TASK ITEM:
Determine how many lines in the records below include the word "will" and output that number alone.

Collected data:
——
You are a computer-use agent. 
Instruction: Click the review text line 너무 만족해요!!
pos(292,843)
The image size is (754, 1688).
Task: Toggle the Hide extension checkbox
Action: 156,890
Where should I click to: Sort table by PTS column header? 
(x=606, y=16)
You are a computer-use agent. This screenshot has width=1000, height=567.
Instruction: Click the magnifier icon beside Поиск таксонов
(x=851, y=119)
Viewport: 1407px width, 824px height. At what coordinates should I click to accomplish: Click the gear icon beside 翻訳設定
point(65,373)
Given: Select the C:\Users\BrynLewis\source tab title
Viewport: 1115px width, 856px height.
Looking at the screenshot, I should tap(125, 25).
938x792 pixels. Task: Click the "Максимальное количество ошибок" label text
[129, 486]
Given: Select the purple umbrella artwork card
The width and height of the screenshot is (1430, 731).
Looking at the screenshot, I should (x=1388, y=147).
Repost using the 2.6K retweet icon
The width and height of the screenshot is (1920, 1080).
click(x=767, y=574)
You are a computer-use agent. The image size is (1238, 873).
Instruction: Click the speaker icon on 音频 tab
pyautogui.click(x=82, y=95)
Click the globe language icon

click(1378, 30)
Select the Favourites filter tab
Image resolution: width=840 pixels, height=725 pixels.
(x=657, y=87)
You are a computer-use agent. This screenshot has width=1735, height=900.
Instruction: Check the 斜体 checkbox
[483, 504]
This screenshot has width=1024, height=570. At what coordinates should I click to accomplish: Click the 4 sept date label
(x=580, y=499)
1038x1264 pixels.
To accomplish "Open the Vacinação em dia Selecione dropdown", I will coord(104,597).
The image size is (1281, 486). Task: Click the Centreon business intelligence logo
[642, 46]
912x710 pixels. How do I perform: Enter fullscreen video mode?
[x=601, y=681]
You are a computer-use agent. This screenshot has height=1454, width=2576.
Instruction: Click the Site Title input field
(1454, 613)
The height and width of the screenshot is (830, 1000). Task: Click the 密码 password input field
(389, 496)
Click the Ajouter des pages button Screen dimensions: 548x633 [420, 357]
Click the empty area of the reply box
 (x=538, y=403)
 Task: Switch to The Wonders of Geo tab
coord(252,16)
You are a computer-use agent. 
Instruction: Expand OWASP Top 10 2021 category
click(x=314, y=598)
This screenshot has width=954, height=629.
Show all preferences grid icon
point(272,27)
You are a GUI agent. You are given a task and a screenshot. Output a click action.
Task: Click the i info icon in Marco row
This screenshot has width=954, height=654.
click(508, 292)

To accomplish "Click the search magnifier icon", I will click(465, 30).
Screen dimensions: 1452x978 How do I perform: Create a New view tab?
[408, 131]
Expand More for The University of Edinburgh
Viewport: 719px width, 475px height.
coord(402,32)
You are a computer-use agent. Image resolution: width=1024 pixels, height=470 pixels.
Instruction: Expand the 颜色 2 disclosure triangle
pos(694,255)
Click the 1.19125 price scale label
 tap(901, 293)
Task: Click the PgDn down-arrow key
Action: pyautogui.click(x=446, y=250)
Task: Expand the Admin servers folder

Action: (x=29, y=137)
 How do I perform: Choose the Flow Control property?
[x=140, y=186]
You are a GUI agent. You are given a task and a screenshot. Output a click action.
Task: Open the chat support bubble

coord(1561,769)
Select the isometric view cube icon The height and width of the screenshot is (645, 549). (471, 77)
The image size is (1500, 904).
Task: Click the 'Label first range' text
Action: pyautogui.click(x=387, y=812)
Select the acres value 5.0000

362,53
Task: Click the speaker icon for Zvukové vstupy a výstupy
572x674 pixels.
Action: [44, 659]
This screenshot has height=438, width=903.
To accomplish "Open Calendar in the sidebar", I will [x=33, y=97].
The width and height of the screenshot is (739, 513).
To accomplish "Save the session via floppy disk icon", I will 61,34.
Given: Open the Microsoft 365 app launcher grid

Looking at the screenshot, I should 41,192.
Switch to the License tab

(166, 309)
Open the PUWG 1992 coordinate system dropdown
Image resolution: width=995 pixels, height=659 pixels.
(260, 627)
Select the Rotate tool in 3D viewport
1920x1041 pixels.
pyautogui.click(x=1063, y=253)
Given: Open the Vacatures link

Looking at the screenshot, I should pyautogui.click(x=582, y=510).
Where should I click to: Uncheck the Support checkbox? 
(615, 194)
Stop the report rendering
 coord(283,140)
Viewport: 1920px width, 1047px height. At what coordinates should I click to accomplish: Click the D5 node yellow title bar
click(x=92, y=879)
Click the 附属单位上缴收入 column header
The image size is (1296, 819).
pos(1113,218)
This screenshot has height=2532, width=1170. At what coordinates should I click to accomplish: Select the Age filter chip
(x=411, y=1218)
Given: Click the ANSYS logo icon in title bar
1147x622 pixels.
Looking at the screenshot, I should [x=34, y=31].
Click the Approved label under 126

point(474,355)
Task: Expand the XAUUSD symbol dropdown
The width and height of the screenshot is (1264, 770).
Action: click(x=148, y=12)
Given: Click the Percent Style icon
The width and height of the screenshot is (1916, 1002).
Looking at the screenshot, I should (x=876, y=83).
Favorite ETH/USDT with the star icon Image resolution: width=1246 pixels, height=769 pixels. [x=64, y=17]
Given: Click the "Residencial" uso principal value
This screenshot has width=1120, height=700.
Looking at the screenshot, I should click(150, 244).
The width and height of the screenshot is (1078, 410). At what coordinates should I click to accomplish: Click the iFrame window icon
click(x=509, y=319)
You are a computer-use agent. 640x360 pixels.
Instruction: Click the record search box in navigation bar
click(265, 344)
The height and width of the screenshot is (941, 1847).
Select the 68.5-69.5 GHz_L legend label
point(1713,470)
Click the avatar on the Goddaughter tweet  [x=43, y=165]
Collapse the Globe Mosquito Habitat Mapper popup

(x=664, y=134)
——
RESPONSE AREA:
4